For each feature, the browser layer first runs scripted evidence steps, captures page text, ARIA, screenshots, errors, and visible interactive elements, then optionally asks the judge model for a short follow-up browser plan. The final verdict receives the collected browser evidence plus setup context/results, but it must still judge from evidence rather than assume success.

Useful options:

  • --base-url http://127.0.0.1:3000 and --no-start when the app is already running
  • --dry-run to skip LLM calls for judging/planning/generation where possible
  • --judge-model or env WEB_EVAL_JUDGE_MODEL
  • --setup never to skip README setup commands
  • --no-agentic-evidence to use only scripted Playwright steps
  • --max-generated-features 8 to cap PRD-generated feature checks

Codex Judge

The Codex judge uses Codex CLI as the evaluator, runs it in a disposable copied workspace, and gives it a dedicated judging skill stored under judge_skills/web_judge/.

Before using the Codex judge, make sure Codex CLI is installed and logged in:

codex login

If you are using a ChatGPT subscription-backed Codex login rather than API keys, this login step is required before bench.codex_judge can run successfully.

Run the Codex judge with:

python3 -m bench.codex_judge \
  --project experiments/evaluator/gpt-workspace \
  --features experiments/evaluator/features.yaml \
  --prd experiments/evaluator/PRD.md \
  --label gpt-codex-judge

Or ask Codex to generate the features from the PRD:

python3 -m bench.codex_judge \
  --project experiments/evaluator/gpt-workspace \
  --prd experiments/evaluator/PRD.md \
  --label gpt-codex-judge-generated

Useful options:

  • --base-url http://127.0.0.1:3000 and --no-start when the app is already running
  • --keep-judge-workspace to preserve the disposable copy at evals/<eval_id>/judge-workspace/
  • --judge-workspace-root path/to/root to control where the disposable copy lives instead
  • --codex-sandbox workspace-write to override the default sandbox, though this may prevent local servers or Chromium from running
  • --model <codex-model> to choose the Codex model
  • --search to enable live web search for the judge if you explicitly want that mode

Pi Judge

The Pi judge mirrors the Codex judge flow: it copies the coding agent workspace into a disposable judge workspace, gives Pi the dedicated judging skill in judge_skills/web_judge/, and writes the same evals/<eval_id>/ artifacts.

Run the Pi judge with:

python3 -m bench.pi_judge \
  --project experiments/evaluator/gpt-workspace \
  --features experiments/evaluator/features.yaml \
  --prd experiments/evaluator/PRD.md \
  --label gpt-pi-judge

Or ask Pi to generate the features from the PRD:

python3 -m bench.pi_judge \
  --project experiments/evaluator/gpt-workspace \
  --prd experiments/evaluator/PRD.md \
  --label gpt-pi-judge-generated

Useful options:

  • --base-url http://127.0.0.1:3000 and --no-start when the app is already running
  • --keep-judge-workspace to preserve the disposable copy at evals/<eval_id>/judge-workspace/
  • --judge-workspace-root path/to/root to control where the disposable copy lives instead
  • --provider <pi-provider> and --model <pi-model> to choose the Pi judge backend
  • --thinking <level>, --system-prompt, --append-system-prompt, and --tools read,bash,edit,write,grep,find,ls to control Pi CLI options

Evaluation Artifacts

Artifacts are written to evals/<eval_id>/:

  • summary.json, report.md, run.json, setup.json, setup-context.json
  • generated-features.yaml when --features is omitted
  • evidence/<feature>.json plus raw scripted/agentic browser packets
  • judgments/<feature>.json
  • screenshots/ and jobs/ from the browser layer

Correctness is passed / total * 100; uncertain counts as not passed.

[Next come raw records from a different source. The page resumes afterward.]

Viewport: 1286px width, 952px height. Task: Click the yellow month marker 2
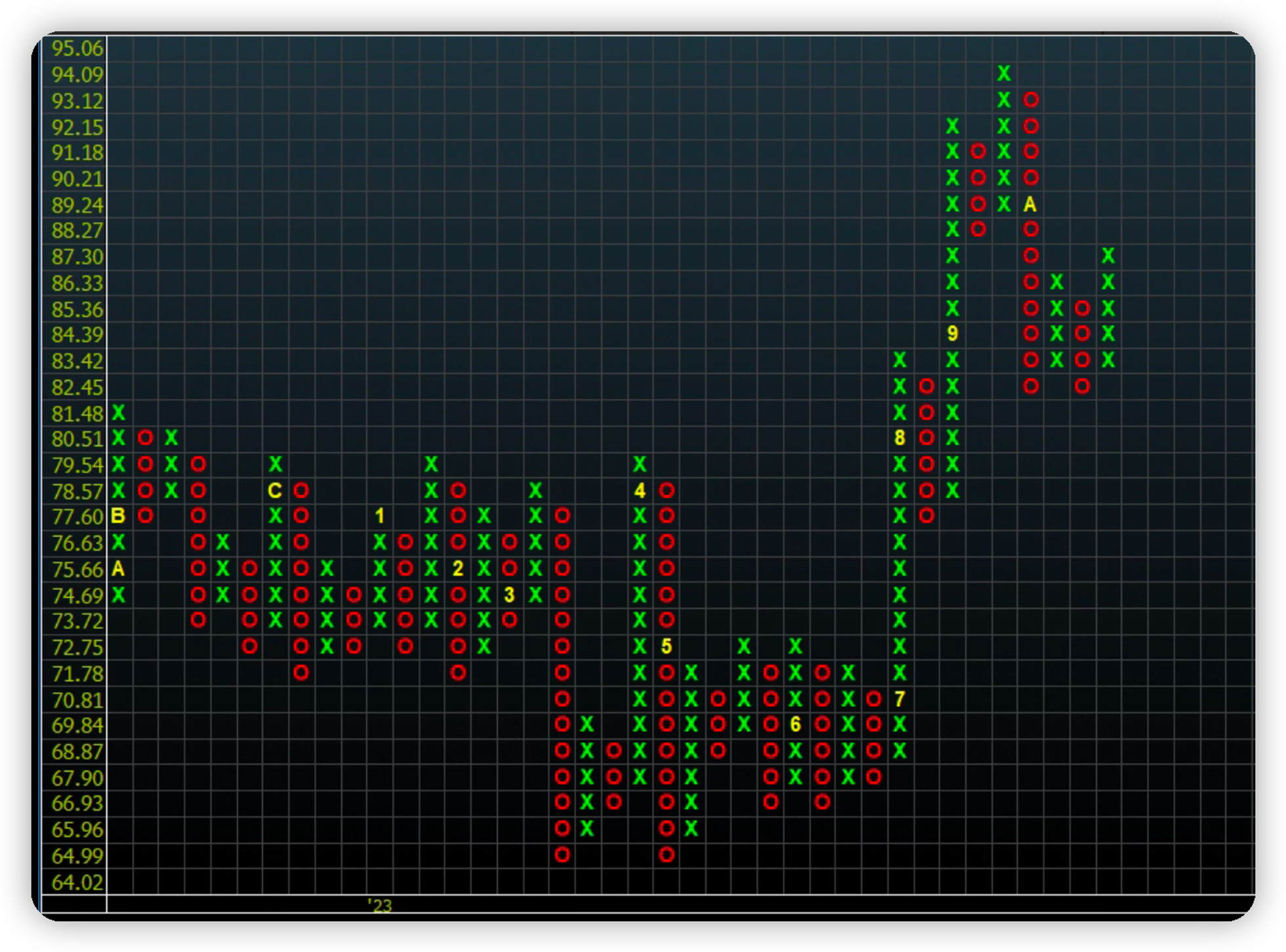pos(457,568)
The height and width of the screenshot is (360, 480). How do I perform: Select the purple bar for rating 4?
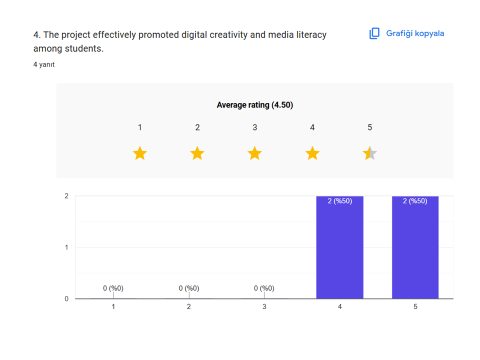click(x=340, y=247)
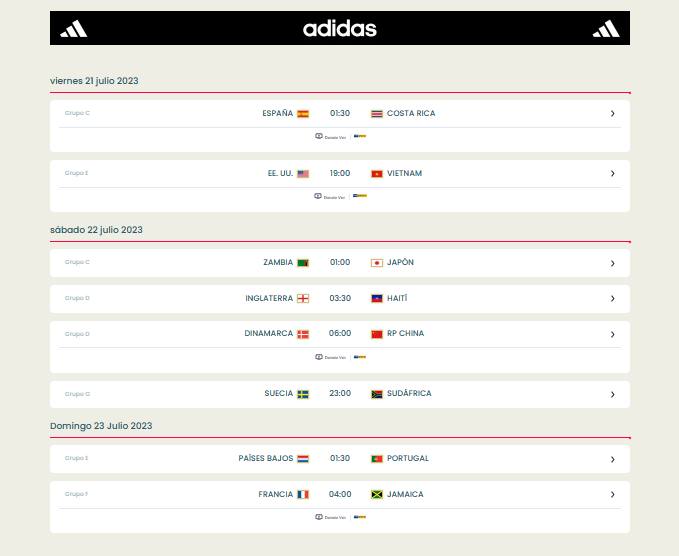This screenshot has width=679, height=556.
Task: Click the adidas wordmark in the banner
Action: 340,29
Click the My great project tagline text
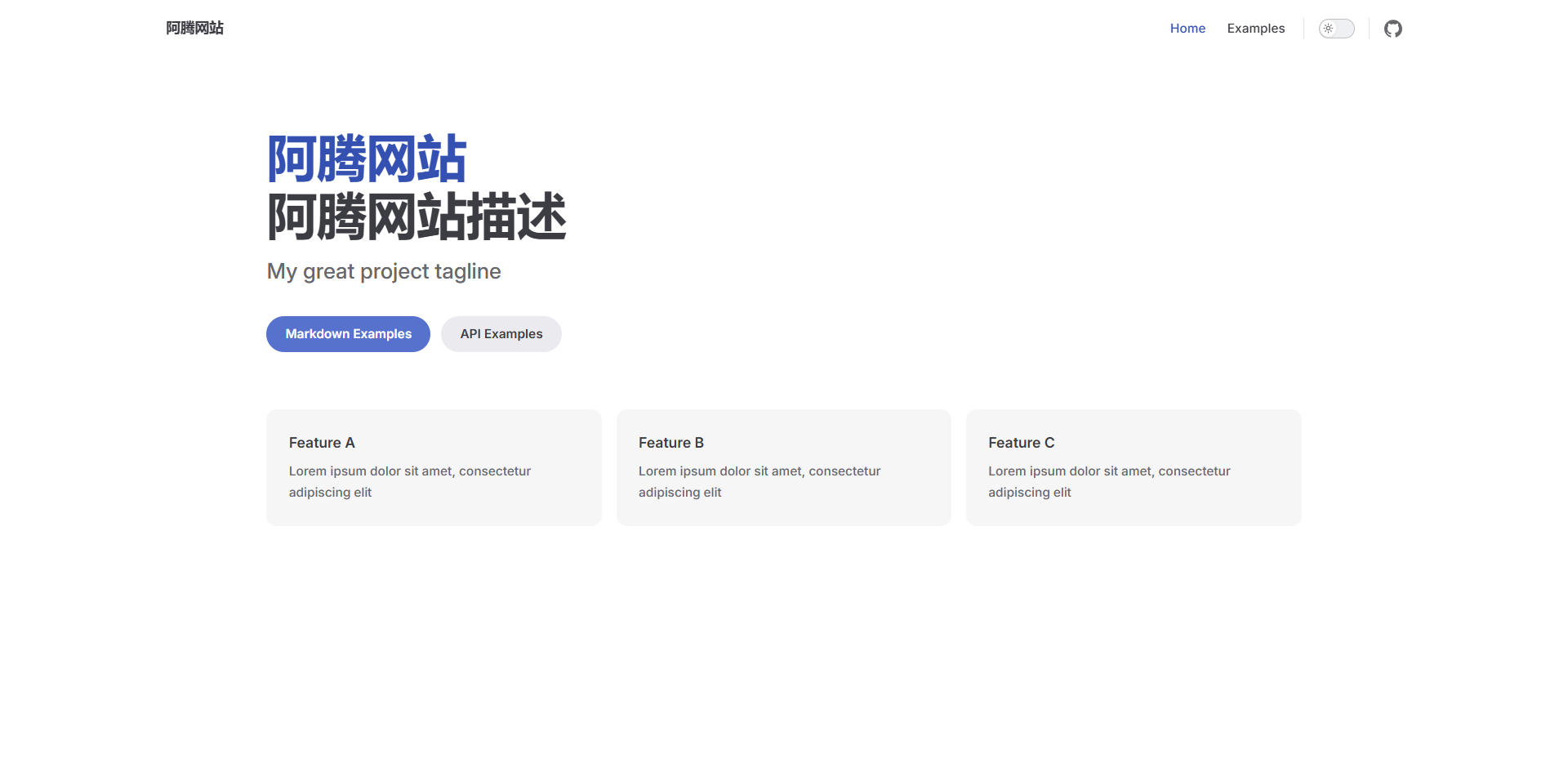Viewport: 1568px width, 772px height. pos(384,271)
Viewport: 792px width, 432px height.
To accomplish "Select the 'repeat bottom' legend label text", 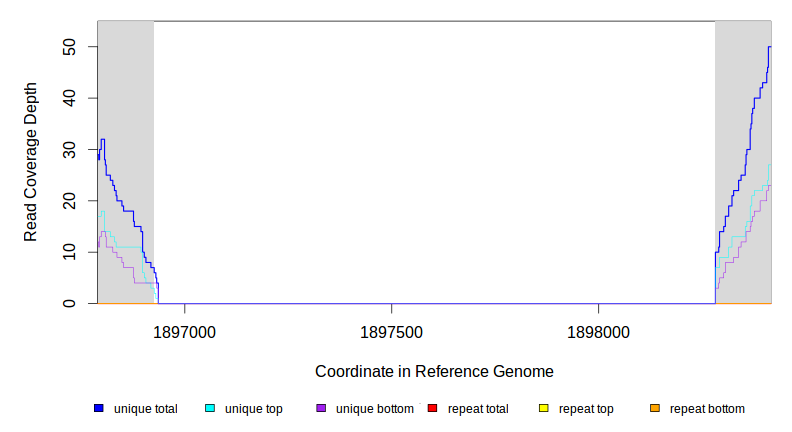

When a web eval result looks wrong, inspect the artifacts before changing code:

  1. evals/<id>/setup.json
  2. evals/<id>/setup-context.json
  3. evals/<id>/run.json
  4. evals/<id>/evidence/*.json
  5. evals/<id>/judgments/*.json
  6. screenshots and app logs if available

The disposable judge workspace may receive dependency installs and temporary runtime artifacts, but the judge should not modify source-like app files to make an implementation pass.